Chapter 20- Each Unique Suffering Life 1756103267049 - Sky Pride - NovelsTime

Sky Pride

Chapter 20- Each Unique Suffering Life 1756103267049

Author: Warby Picus
updatedAt: 2025-09-16

The two were quiet for the rest of the day. They were used to monastic life, and while the brothers and sisters had certainly never taken a vow of silence, they did spend an awful lot of time meditating. The two juniors had picked up on the habit. Tian was grateful for the quiet. His head was throbbing. Spending the day meditating was boring, but it wasn’t the worst.

Though eventually, Tian felt the need to ask something. “So, just to be clear, you aren’t rich? Because I was sure you were rich.”

“I’m not rich. I’m richer than you, but you are the poorest person in the wasteland. I wouldn’t have thought that was possible. Frankly, nobody believed you could do it. But by heavens you managed to out-broke the heretics.”

“People keep telling me that, and I don’t understand it. I don’t feel poor. Sometimes I don’t have enough money or merits for things, but it’s not that big a deal. Things work out.”

Hong laughed softly. “Your meals are paid for by the sect, your weapon is paid for by the sect out of what you were paid by the sect, for work you did serving the sect, to someone working for the sect, made out of materials gathered by other people in the sect. You live in a temple built by the sect, on land owned by the sect, study scriptures written and collected by the sect, wear a uniform provided by the sect… are you seeing a pattern here?”

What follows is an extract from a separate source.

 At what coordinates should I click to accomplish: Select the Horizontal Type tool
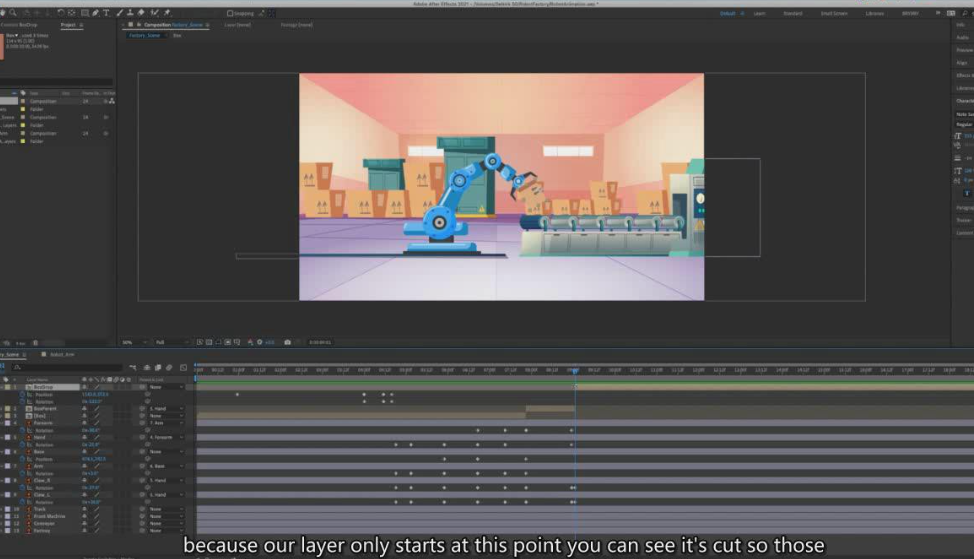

“Yes? I am a lay brother of the sect.”

“And how does the sect have all these things to give you?”

“No idea.” Tian shrugged. He had never really wondered. It’s just how things were.

“Do you know what rent and taxes are?”

“Yes, they turn up a lot in the books Brother Fu makes me read.”

“And the giant flying barge whose main function is international commerce, at least according to my sisters?”

“What’s international commerce mean?”

“Trade between countries. But in this case it’s really trading between sects. One of my sisters had a junior that’s now in the Inner Court and works as a clerk. Apparently, the Summer Torrent goes on these crazy long trading loops, like, ten or twenty years or more, picking up absolute oceans of stuff in each place and carrying it around until it finds a place to unload them for a profit. There is a whole factory’s worth of crafters up there, as well as a decent sized herb farm and a whole bunch of other stuff. Like a giant convent that flies around and tries to earn as much as it can for the sect.”

Tian laughed softly. “Hard to imagine. I was on it, and it is hard to imagine.”

“Yeah. It takes a whole lot of money to let you live like a bum.”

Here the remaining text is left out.